Elekta, the famous Swedish maker of radiation therapy, radiosurgery, and brachytherapy systems, is in the final stages of combining a linear accelerator therapy and magnetic resonance imaging scanner in one unified system. Many physicists and engineers thought that this would be impossible, as quickly moving charged particles shooting out of an accelerator are strongly affected by a magnetic field. But scientists at UMC Utrecht, a major research center in Holland, had some novel ideas and built the first prototype long ago, proving the skeptics wrong, and in the process convincing Elekta to work with Philips on developing a commercial MR-linac machine.

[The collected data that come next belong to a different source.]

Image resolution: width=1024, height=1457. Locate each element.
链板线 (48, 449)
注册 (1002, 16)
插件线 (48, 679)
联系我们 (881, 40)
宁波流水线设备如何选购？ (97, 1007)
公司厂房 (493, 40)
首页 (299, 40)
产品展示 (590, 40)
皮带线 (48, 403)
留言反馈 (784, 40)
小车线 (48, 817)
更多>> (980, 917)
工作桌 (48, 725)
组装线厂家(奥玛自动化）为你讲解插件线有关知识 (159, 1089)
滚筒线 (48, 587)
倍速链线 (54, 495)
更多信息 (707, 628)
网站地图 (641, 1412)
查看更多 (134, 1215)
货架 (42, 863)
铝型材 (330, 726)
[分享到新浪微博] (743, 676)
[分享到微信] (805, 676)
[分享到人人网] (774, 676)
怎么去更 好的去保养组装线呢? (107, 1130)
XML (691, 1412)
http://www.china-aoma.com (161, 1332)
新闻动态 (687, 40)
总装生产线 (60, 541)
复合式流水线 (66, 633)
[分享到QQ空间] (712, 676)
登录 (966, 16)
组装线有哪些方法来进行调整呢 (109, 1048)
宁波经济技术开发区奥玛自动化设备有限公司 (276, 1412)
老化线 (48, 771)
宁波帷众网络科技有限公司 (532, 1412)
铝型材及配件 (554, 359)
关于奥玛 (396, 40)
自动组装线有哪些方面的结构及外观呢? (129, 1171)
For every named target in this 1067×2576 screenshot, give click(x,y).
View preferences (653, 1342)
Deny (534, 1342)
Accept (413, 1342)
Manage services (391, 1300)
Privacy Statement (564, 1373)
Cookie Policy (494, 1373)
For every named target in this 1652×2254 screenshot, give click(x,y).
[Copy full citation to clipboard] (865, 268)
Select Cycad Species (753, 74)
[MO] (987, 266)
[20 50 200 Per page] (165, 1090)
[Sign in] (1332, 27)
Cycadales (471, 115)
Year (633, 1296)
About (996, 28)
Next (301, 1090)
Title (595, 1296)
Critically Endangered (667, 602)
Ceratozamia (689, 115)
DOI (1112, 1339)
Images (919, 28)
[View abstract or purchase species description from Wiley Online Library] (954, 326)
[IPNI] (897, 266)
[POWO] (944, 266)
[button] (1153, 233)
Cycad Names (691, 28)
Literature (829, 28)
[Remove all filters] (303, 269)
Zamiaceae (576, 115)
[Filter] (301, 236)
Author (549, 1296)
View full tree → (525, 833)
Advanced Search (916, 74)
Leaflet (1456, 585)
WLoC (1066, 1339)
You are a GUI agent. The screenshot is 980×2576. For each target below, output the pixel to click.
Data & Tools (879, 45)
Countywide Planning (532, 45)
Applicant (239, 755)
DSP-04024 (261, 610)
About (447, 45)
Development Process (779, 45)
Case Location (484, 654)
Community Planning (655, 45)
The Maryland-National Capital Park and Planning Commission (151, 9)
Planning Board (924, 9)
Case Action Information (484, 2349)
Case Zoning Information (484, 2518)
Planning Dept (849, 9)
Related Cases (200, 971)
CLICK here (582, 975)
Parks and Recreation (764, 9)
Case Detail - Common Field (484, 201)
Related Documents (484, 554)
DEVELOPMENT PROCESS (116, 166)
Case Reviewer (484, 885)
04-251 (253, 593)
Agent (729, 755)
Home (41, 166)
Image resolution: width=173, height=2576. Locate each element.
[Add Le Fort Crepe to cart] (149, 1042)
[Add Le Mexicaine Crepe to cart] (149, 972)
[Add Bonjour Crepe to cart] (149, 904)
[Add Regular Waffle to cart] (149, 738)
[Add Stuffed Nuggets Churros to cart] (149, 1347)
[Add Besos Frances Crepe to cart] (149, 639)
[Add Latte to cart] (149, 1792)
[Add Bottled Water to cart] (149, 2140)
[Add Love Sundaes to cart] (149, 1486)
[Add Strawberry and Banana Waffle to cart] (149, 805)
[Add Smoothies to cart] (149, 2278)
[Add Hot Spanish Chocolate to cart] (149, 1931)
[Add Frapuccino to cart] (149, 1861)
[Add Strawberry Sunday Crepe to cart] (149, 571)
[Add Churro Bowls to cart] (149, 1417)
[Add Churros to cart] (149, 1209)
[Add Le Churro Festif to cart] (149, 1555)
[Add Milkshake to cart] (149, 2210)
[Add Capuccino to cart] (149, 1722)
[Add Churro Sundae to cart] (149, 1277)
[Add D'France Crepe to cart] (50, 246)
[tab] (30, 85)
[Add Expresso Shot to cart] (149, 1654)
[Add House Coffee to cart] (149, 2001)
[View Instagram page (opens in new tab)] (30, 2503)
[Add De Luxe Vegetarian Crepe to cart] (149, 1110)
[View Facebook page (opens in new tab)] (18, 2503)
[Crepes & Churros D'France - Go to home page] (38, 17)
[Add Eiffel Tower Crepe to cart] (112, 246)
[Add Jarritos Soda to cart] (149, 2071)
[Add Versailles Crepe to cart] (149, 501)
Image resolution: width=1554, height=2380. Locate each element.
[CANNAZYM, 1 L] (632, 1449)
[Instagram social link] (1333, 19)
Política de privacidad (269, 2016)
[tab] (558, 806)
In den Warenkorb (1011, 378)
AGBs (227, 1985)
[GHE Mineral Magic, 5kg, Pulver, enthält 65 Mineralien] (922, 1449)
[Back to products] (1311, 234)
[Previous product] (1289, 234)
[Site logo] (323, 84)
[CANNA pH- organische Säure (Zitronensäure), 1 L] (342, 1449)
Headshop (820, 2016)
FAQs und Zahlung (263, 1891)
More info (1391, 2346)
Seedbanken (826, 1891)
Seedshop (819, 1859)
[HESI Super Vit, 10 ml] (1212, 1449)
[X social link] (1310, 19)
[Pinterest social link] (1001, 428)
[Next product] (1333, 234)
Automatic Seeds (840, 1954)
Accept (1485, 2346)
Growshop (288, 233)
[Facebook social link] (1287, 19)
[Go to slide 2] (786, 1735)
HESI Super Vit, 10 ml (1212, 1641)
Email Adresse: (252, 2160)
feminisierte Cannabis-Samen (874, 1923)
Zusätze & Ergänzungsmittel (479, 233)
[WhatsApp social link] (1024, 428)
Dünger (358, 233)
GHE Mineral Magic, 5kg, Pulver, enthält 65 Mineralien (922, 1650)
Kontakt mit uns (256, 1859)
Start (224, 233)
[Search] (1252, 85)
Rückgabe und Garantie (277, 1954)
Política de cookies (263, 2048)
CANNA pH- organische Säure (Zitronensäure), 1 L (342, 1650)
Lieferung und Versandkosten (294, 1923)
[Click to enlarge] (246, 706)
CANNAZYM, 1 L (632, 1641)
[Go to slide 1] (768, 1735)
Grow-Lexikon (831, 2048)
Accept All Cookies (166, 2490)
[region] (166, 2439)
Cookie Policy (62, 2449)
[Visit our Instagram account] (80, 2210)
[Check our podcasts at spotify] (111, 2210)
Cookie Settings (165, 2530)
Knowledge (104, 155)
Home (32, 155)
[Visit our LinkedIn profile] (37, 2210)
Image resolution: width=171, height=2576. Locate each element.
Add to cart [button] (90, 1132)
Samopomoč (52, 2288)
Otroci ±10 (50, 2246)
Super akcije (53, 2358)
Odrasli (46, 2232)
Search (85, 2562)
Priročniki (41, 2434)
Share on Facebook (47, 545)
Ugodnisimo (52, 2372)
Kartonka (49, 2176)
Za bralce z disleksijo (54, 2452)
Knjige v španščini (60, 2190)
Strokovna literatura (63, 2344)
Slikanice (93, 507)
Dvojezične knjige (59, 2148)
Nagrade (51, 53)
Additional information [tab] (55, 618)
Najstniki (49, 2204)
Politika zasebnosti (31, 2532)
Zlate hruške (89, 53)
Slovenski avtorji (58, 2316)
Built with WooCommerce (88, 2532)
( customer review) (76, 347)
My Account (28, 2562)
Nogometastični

The new Elekta Unity MR-linac relies on a Philips 1.5 Tesla MRI machine, which produces diagnostic level image quality during therapy sessions. This it is hoped will allow for more precise treatment, including higher doses targeting sensitive areas containing multiple organs, and immediate observation of how the tumor is being affected by the radiation. Previous systems relied on low-field MR, which is not sufficient to produce crisp, easy to analyze images.
We spoke with Richard Hausmann, the CEO of Elekta, to learn more about this revolutionary new system. He explained that an MR-linac resembles a traditional cathode ray tube (CRT) television in which electrons are directed at different parts of the screen by changing the strength of the magnetic fields they fly through. While this technique helps to produce an image on a CRT TV, a magnet near a highly focused electron beam bends it in unwanted directions. It took quite a bit of engineering and calculating to align various components to effectively minimize the effect of the magnet on the electron beam.
One particularly useful expected capability of the Unity is functional MRI (fMRI), which permits the observation of how the treatment is affecting the state of the tumor. Essentially blood flow through the tumor can be evaluated, which indicates whether the tissue is still alive and well or has succumbed to the therapy. Though this is expected to be available on the Unity, Hausmann believes it’ll take a bit of time for technicians to get acquainted with using the feature and to learn to apply it in different circumstances.
Therapy sessions last about 30 to 45 minutes, not much longer than traditional linac treatments, but re-planning based on concurrent imaging may be required, leading to longer sessions. Mr. Hausmann assured us that workflows have been designed to make re-planning quick and easy, keeping treatment times close to what they are on existing linacs.
The investigational system is already installed in six different institutions in the U.S. and Europe and a number of studies have already produced plenty of results.